Gabriele Montalbano (Università di Bologna)

La retorica dell’invasione dei migranti in Italia, la conseguente militarizzazione del Mediterraneo centrale e la disumanizzazione delle persone che tentano di attraversarlo da sud, sono temi che hanno formato e continuano a formare il dibattito pubblico nazionale. La paura — inventata, incanalata e strumentalizzata — delle migrazioni mediterranee viste come minacce o possibili invasioni ha una storia lunga, complessa e radicata nel passato coloniale, e include anche le relazioni tra Italia, Tunisia e Francia.
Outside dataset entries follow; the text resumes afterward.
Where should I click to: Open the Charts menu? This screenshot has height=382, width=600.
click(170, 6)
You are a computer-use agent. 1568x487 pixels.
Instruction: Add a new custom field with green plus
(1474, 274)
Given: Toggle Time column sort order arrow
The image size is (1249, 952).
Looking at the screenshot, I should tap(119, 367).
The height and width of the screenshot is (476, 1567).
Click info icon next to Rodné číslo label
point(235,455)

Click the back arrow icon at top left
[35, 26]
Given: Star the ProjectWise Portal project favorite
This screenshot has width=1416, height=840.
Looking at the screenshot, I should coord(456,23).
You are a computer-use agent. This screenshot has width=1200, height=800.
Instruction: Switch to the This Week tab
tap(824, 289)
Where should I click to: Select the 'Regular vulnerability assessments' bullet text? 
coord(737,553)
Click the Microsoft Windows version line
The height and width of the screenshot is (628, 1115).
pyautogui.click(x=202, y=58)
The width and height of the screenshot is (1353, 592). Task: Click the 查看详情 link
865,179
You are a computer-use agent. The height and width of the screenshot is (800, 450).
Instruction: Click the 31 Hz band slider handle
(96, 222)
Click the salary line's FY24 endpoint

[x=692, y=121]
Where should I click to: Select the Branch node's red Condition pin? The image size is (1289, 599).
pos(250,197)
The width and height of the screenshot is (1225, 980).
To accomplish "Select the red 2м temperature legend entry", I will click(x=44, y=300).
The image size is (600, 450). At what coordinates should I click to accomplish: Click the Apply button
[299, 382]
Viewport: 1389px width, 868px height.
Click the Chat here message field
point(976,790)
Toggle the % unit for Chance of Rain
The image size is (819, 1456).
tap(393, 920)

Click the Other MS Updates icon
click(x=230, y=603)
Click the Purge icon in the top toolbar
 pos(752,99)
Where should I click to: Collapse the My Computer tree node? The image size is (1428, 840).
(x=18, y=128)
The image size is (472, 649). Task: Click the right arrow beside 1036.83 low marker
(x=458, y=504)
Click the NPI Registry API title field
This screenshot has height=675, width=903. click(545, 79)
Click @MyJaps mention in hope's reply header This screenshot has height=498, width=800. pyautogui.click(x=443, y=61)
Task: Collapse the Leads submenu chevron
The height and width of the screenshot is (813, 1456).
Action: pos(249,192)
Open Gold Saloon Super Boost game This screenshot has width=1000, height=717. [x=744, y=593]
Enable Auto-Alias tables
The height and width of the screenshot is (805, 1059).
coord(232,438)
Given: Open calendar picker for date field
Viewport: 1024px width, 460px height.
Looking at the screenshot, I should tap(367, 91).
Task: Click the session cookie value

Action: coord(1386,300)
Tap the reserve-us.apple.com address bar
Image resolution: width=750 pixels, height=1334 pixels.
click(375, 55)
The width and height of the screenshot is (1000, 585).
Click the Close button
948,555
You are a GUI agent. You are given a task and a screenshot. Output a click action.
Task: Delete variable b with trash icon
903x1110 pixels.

Quando nel 1881 la Francia, partendo dall’Algeria già occupata dal 1830, invade la Reggenza di Tunisi ponendo questa provincia ottomana — fino ad allora largamente autonoma — sotto la propria protezione diplomatica e militare, trova un numero consistente di italiani residenti. La loro composizione è estremamente variegata e frutto delle stratificazioni storiche delle mobilità mediterranee: discendenti degli schiavi delle guerre corsare, commercianti ebrei sefarditi, imprenditori liguri, esuli politici risorgimentali avevano fatto della Tunisia il centro delle loro attività commerciali, politiche e sociali. A seguito dell’occupazione militare e con l’avvio delle opere pubbliche a servizio del regime coloniale (porti, strade, miniere, sfruttamento agricolo), molta manodopera — perlopiù proveniente dalla Sicilia occidentale e dalla Sardegna meridionale — fu attratta nel Paese maghrebino, aggiungendosi al composito gruppo di cittadini italiani già lì residenti.

Un gruppo che, pur estremamente eterogeneo da vari punti di vista, era accomunato dalla nazionalità di un Paese che, all’indomani della sua unificazione nel 1861, si proponeva come potenza imperiale e, sebbene più debole diplomaticamente e militarmente di altre, nutriva appetiti coloniali verso l’Africa. L’occupazione della Tunisia non passò infatti inosservata alla classe politica italiana, che la interpretò come un affronto da parte francese. Il cosiddetto “schiaffo di Tunisi” provocò una rottura diplomatica con la Francia, riorientando l’Italia liberale verso gli Imperi Centrali. In queste tensioni imperiali, le migrazioni proletarie furono fortemente politicizzate in senso nazionalista e colonialista.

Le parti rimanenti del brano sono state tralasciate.